Hi Jingsong,
Good point!
1. If it doesn't matter which task performs the finalize work, then I think
task-0 suggested by Jark is a very good solution.
2. If it requires the last finished task to perform the finalize work, then we
have to consider other solutions.
WRT fault-tolerant of StreamingRuntimeContext#getGlobalAggregateManager,
AFAIK, there is no built-in support.
1) Regarding to TM failover, I think it's not a problem. We can use an
accumulator i.e. finish_count and it is increased by 1 when a sub-task is
finished(i.e. close() method is called).
When finish_count == RuntimeContext.getNumberOfParallelSubtasks() for
some sub-task, then we can know that it's the last finished sub-task. This
holds true even in case of TM failover.
2) Regarding to JM failover, I have no idea how to work around it so far.
Maybe @Jamie Grier who is the author of this feature could share more thoughts.
Not sure if there is already solution/plan to support JM failover or this
feature is not designed for this kind of use case?
Regards,
Dian
> 在 2019年9月9日,下午3:08,shimin yang <[email protected]> 写道:
>
> Hi Jingsong,
>
> Although it would be nice if the accumulators in GlobalAggregateManager is
> fault-tolerant, we could still take advantage of managed state to guarantee
> the semantic and use the accumulators to implement distributed barrier or
> lock to solve the distributed access problem.
>
> Best,
> Shimin
>
> JingsongLee <[email protected]> 于2019年9月9日周一 下午1:33写道:
>
>> Thanks jark and dian:
>> 1.jark's approach: do the work in task-0. Simple way.

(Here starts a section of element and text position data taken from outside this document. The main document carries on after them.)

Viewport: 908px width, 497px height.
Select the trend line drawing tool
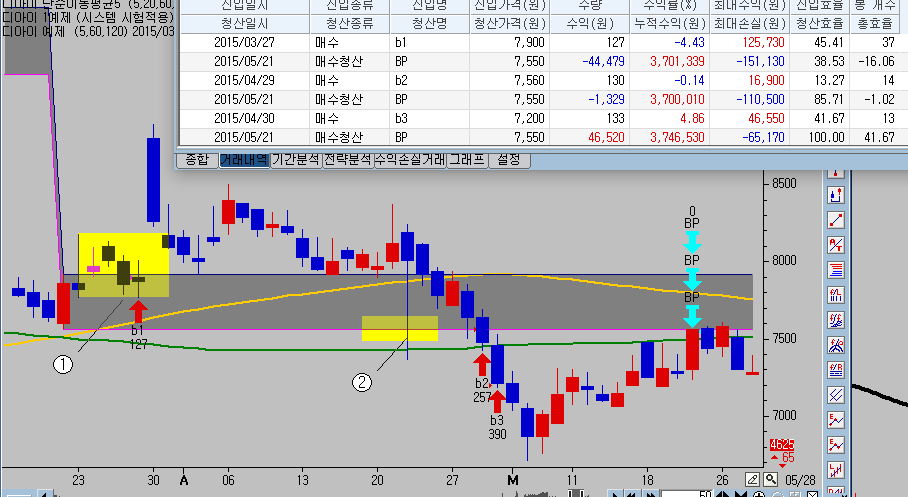click(836, 220)
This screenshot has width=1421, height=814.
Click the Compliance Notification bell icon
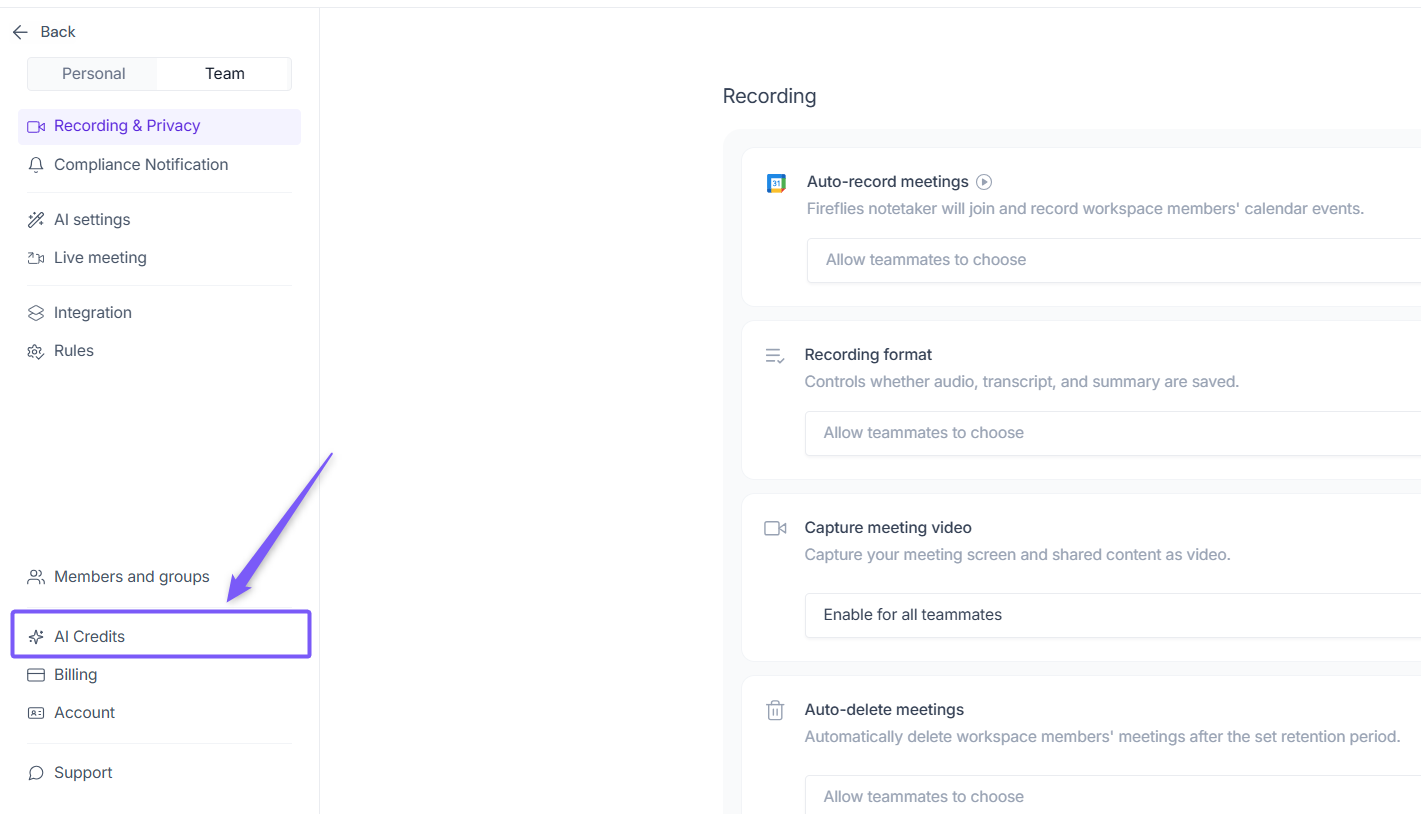[x=36, y=165]
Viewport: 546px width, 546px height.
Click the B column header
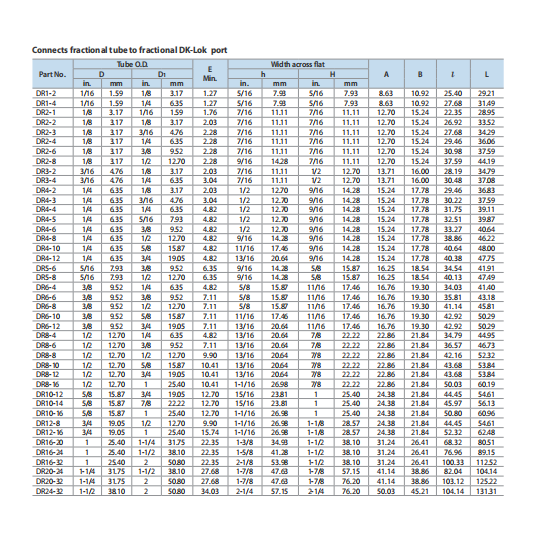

>> 2.dian's approach: use StreamingRuntimeContext#getGlobalAggregateManager
>> Can do more operation. But these accumulators are not fault-tolerant?
>>
>> Best,
>> Jingsong Lee
>>
>>
>> ------------------------------------------------------------------
>> From:shimin yang <[email protected]>
>> Send Time:2019年9月6日(星期五) 15:21
>> To:dev <[email protected]>
>> Subject:Re: [DISCUSS] Support notifyOnMaster for notifyCheckpointComplete
>>
>> Hi Fu,
>>
>> That'll be nice.
>>
>> Thanks.
>>
>> Best,
>> Shimin
>>
>> Dian Fu <[email protected]> 于2019年9月6日周五 下午3:17写道:
>>
>>> Hi Shimin,
>>>
>>> It can be guaranteed to be an atomic operation. This is ensured by the
>> RPC
>>> framework. You could take a look at RpcEndpoint for more details.
>>>
>>> Regards,
>>> Dian
>>>
>>>> 在 2019年9月6日,下午2:35,shimin yang <[email protected]> 写道:
>>>>
>>>> Hi Fu,
>>>>
>>>> Thank you for the remind. I think it would work in my case as long as
>>> it's
>>>> an atomic operation.
>>>>
>>>> Dian Fu <[email protected]> 于2019年9月6日周五 下午2:22写道:
>>>>
>>>>> Hi Jingsong,
>>>>>
>>>>> Thanks for bring up this discussion. You can try to look at the
>>>>> GlobalAggregateManager to see if it can meet your requirements. It can
>>> be
>>>>> got via StreamingRuntimeContext#getGlobalAggregateManager().
>>>>>
>>>>> Regards,
>>>>> Dian
>>>>>
>>>>>> 在 2019年9月6日,下午1:39,shimin yang <[email protected]> 写道:
>>>>>>
>>>>>> Hi Jingsong,
>>>>>>
>>>>>> Big fan of this idea. We faced the same problem and resolved by
>> adding
>>> a
>>>>>> distributed lock. It would be nice to have this feature in JobMaster,
>>>>> which
>>>>>> can replace the lock.
>>>>>>
>>>>>> Best,
>>>>>> Shimin
>>>>>>
>>>>>> JingsongLee <[email protected]> 于2019年9月6日周五
>> 下午12:20写道:
>>>>>>
>>>>>>> Hi devs:
>>>>>>>
>>>>>>> I try to implement streaming file sink for table[1] like
>>>>> StreamingFileSink.
>>>>>>> If the underlying is a HiveFormat, or a format that updates
>> visibility
>>>>>>> through a metaStore, I have to update the metaStore in the
>>>>>>> notifyCheckpointComplete, but this operation occurs on the task
>> side,
>>>>>>> which will lead to distributed access to the metaStore, which will
>>>>>>> lead to bottleneck.
>>>>>>>
>>>>>>> So I'm curious if we can support notifyOnMaster for
>>>>>>> notifyCheckpointComplete like FinalizeOnMaster.
>>>>>>>
>>>>>>> What do you think?
>>>>>>>
>>>>>>> [1]
>>>>>>>
>>>>>
>>>
>> https://docs.google.com/document/d/15R3vZ1R_pAHcvJkRx_CWleXgl08WL3k_ZpnWSdzP7GY/edit?usp=sharing
>>>>>>>
>>>>>>> Best,
>>>>>>> Jingsong Lee
>>>>>
>>>>>
>>>
>>>
>>